The chairman of China’s biggest bank is reluctant to talk about his country’s trade war with the United States. But he lights up when he is asked about Africa.
“The African market is huge in potential,” said Yi Huiman, chairman of Industrial and Commercial Bank of China, which is also the world’s biggest by assets, during a visit to Johannesburg on Monday.
Asked about the trade war between China and the Trump administration, Mr. Yi gave only a vague response. “It will always be true that co-operation is stronger than disagreement,” he told a group of journalists.
But diversification to regions such as Africa will become increasingly important to Chinese businesses and Canadian investors as their countries face escalating tariffs and trade clashes with Washington.
Africa and its 1.2 billion people are “rapidly developing” and have become a “market of focus” for his bank, Mr. Yi said.
Since state-owned ICBC invested US$5.6-billion in 2008 to become the biggest shareholder in South Africa’s Standard Bank, the largest in Africa by assets, the two banks have provided US$8.5-billion in financing for 35 projects across the continent. This, in turn, has stimulated an estimated US$23-billion in Chinese investment in Africa.
Canadian government officials have already begun talking to African officials about working with a new African free-trade bloc. The free-trade zone, which is expected to begin taking effect as early as next year, would eventually include as many as 55 countries – more than any other trade agreement since the formation of the World Trade Organization.
Canada’s Ivanhoe Mines Ltd., which is developing major platinum and copper mines in South Africa and the Democratic Republic of the Congo, announced last month that it is selling 19.9 per cent of the company to China’s state-owned CITIC Metal, giving China a big new stake in African mineral resources. It was the latest sign of China’s growing appetite for investment opportunities there.

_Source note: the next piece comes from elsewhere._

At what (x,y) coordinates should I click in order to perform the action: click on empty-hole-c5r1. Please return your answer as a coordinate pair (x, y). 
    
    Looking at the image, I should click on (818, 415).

China’s strategy in Africa is both economic and political. It has invested heavily in building relationships with African countries at a time when the United States is neglecting the continent – and insulting it, as evidenced by U.S. President Donald Trump’s crude comments about “shithole” countries.
Chinese President Xi Jinping continues to place a high priority on cultivating African support. He arrived in South Africa on Monday night as part of a five-country tour of Africa and the Middle East – his first overseas trip since his presidential term limit was removed in March. After visiting Senegal and Rwanda, he will meet with South African President Cyril Ramaphosa on Tuesday and will later visit Mauritius as he leaves the continent.

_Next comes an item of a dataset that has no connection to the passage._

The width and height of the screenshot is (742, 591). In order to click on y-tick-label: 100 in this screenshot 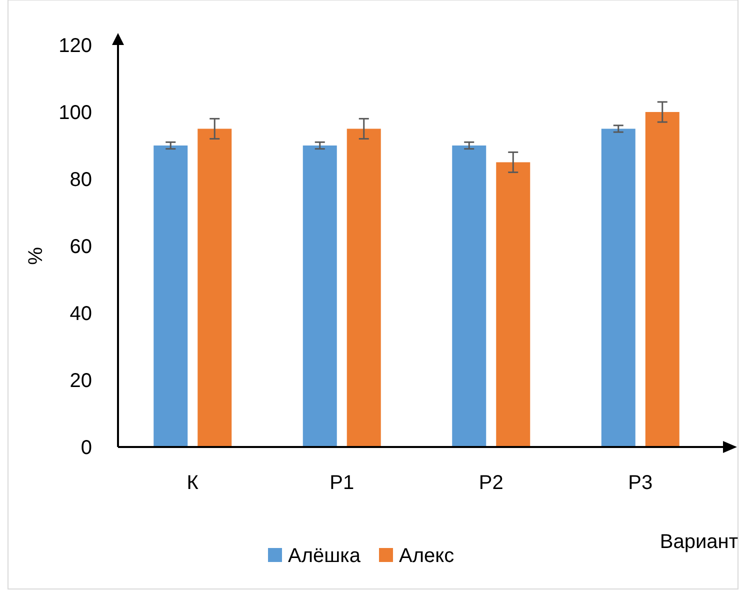, I will do `click(75, 113)`.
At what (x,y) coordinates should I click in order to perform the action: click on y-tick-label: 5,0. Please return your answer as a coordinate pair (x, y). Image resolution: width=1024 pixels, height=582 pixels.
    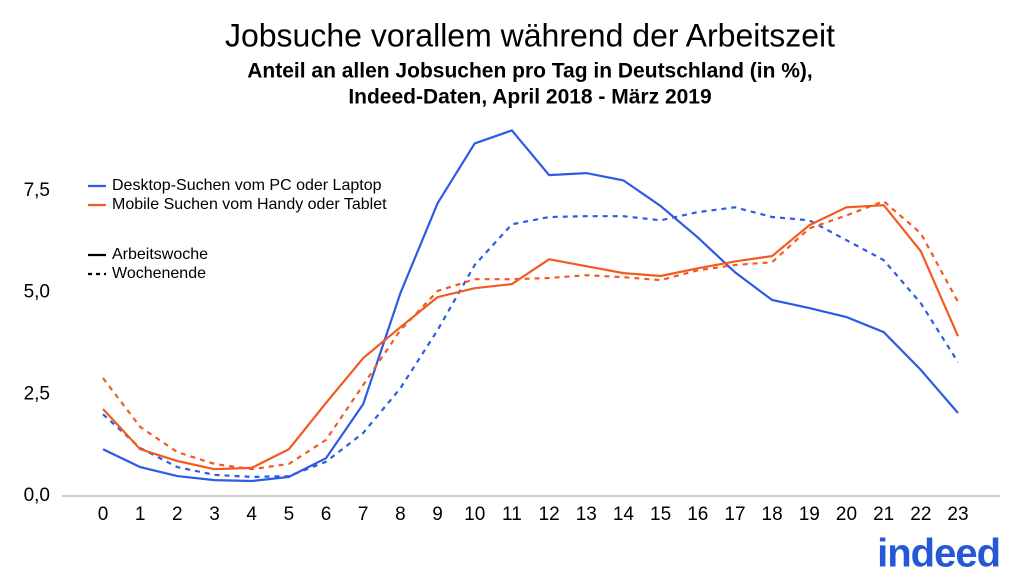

Mr. Xi has described Africa as a “natural ally” for China. The continent was his first overseas destination after becoming head of state in 2013.
While the Chinese President is spending four days in South Africa this week, Mr. Trump has not even appointed an ambassador to the country; the post has been vacant for the entirety of his 18 months in office.

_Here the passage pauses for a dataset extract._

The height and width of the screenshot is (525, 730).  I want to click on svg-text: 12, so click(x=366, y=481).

China is also a key supporter of the BRICS bloc of countries – Brazil, Russia, India, China and South Africa – which is holding its annual summit in Johannesburg from Wednesday to Friday.
The tariffs imposed by the Trump administration are not formally on the BRICS summit agenda, but South African Foreign Minister Lindiwe Sisulu said the member countries are “very concerned” about the trade friction.
“The trade wars are a dominant factor in international relations, and we won’t be able to avoid discussing them,” Ms. Sisulu told a presummit briefing on Monday.
Last month, the foreign ministers of the BRICS countries criticized the U.S. tariffs, complaining of a “new wave of protectionism.”
In contrast to the trade wars that have afflicted China at the global level, ICBC and Standard Bank have been pleased with their pioneering partnership in Africa.
Simpiwe Tshabalala, the chief executive of Standard Bank, said the 10-year partnership has brought successful innovations. There are Chinese-speaking financial advisers at his bank’s offices in Johannesburg, and the two banks have created a special credit card for Chinese tourists in Africa.
They are also jointly financing a major hydroelectric project in Zambia and a liquefied natural gas project in Mozambique. The projects are “game changers” in their countries, Mr. Tshabalala said.